[Stored data entries]
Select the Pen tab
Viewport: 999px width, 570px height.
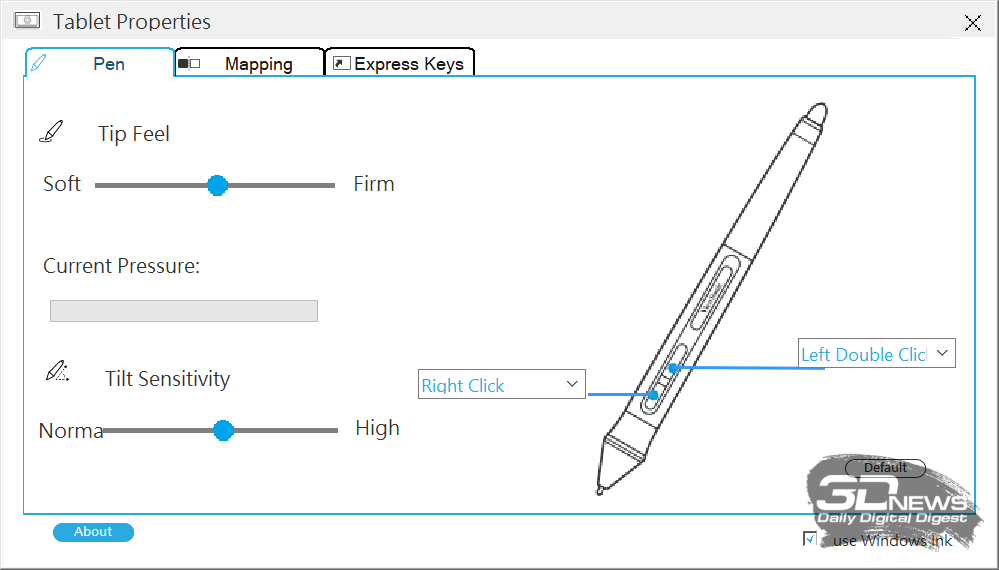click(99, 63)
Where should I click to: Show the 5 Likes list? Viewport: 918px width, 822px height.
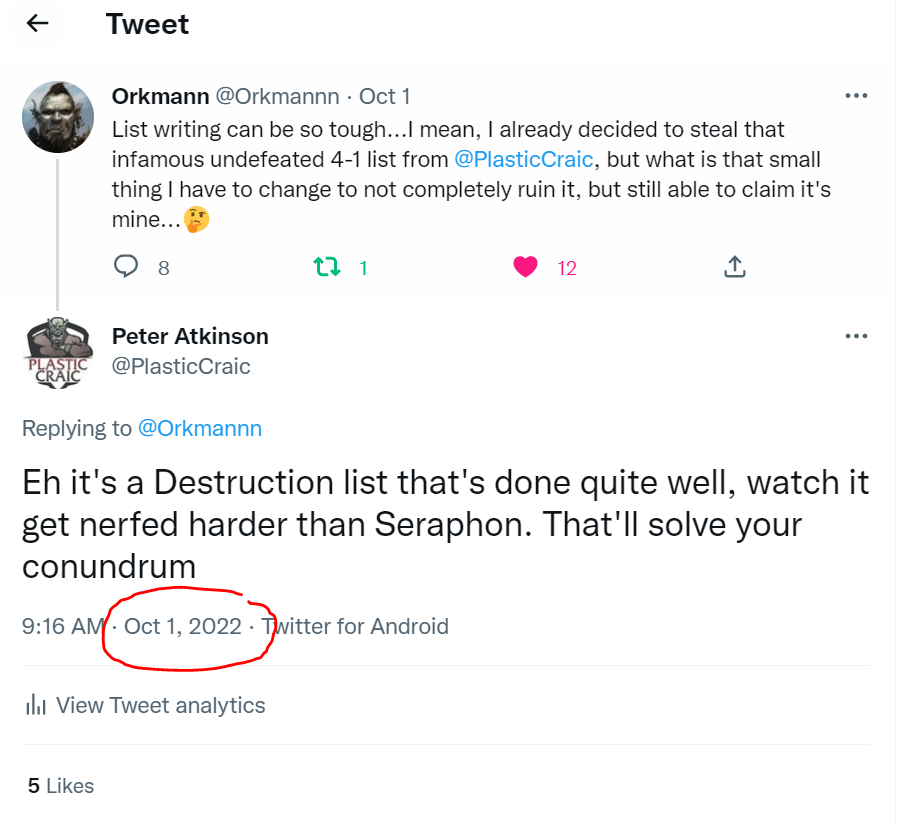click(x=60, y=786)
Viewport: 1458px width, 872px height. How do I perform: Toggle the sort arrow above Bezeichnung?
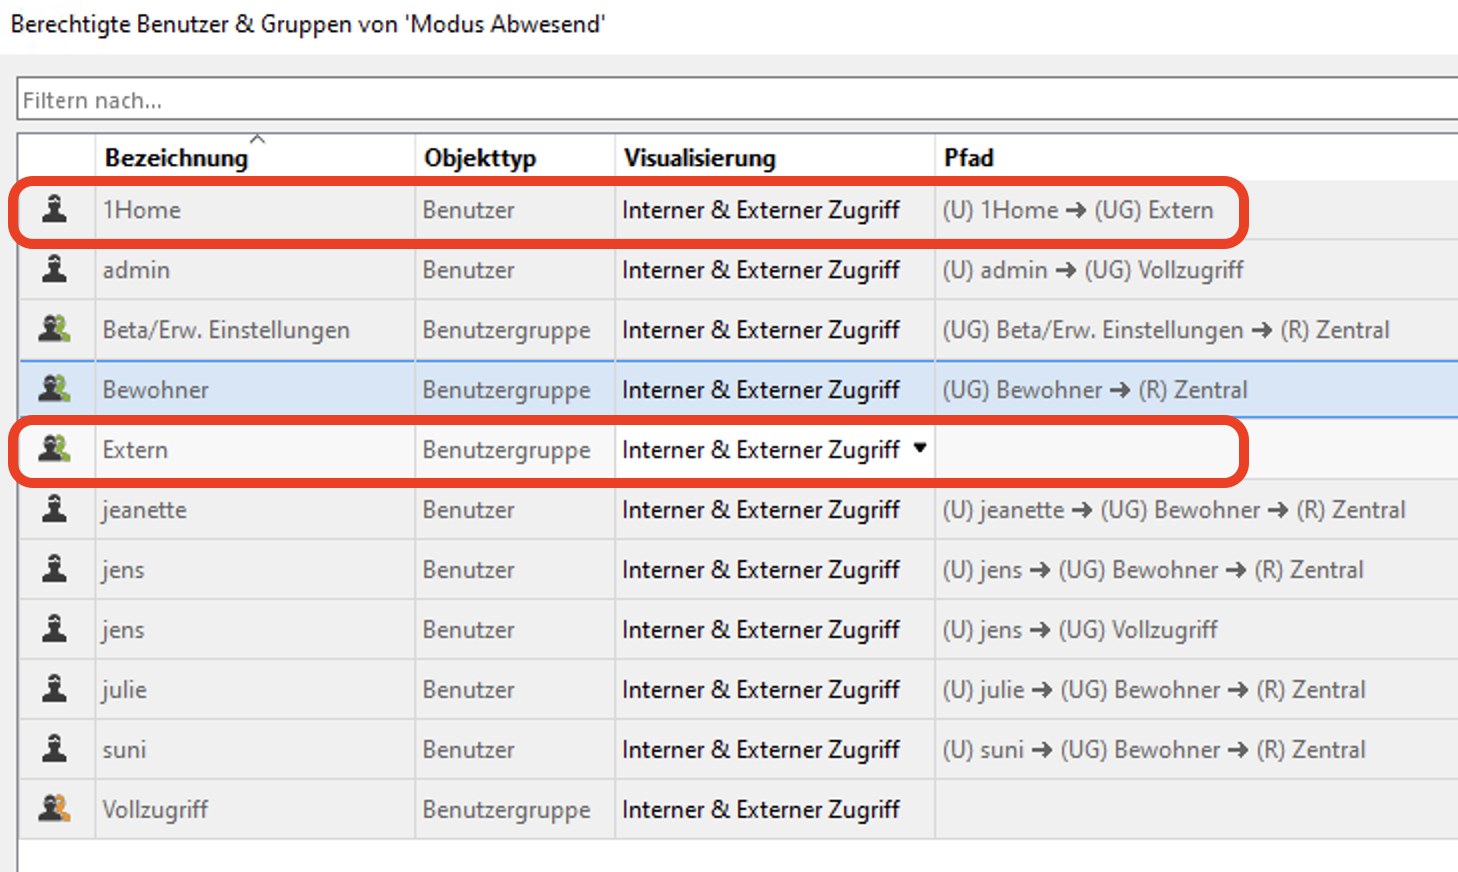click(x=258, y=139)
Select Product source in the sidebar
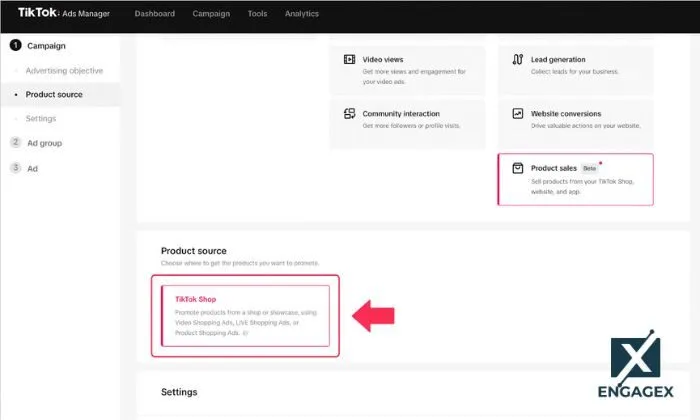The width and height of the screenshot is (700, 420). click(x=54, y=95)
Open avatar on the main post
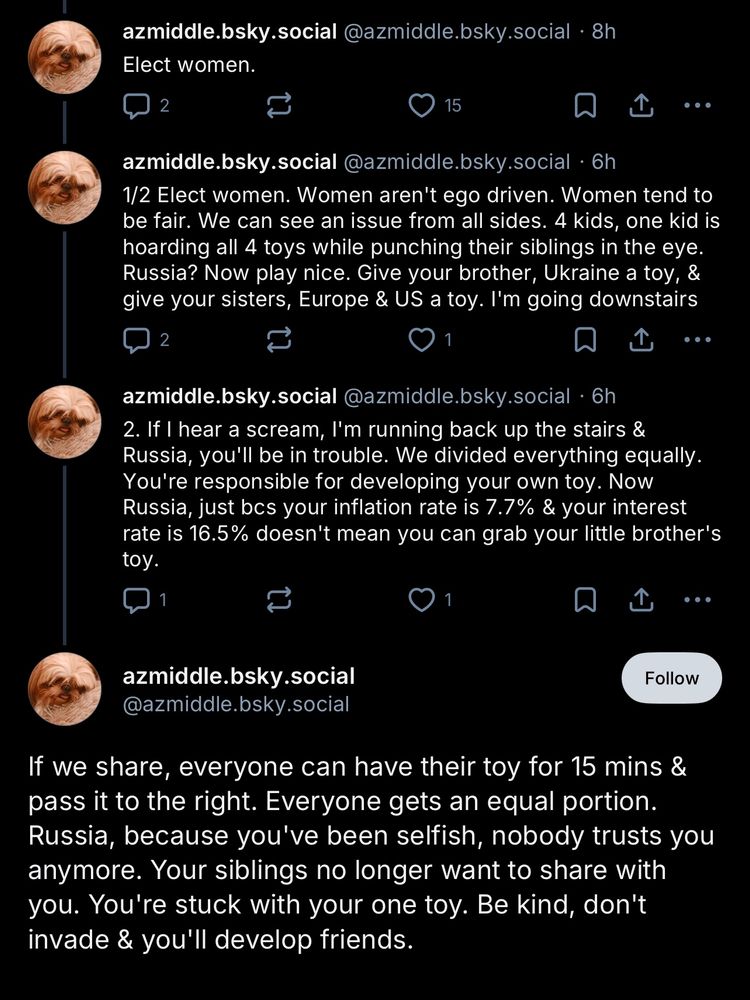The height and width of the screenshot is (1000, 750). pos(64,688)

**Exercise requirements**
Write out exactly, and only, the lines running from the line with "Select Product source in the sidebar" to the last line above, both included, with all pictures omitted.

**Exercise result**
Select Product source in the sidebar
The width and height of the screenshot is (700, 420). click(x=54, y=95)
Open avatar on the main post
The height and width of the screenshot is (1000, 750). pos(64,688)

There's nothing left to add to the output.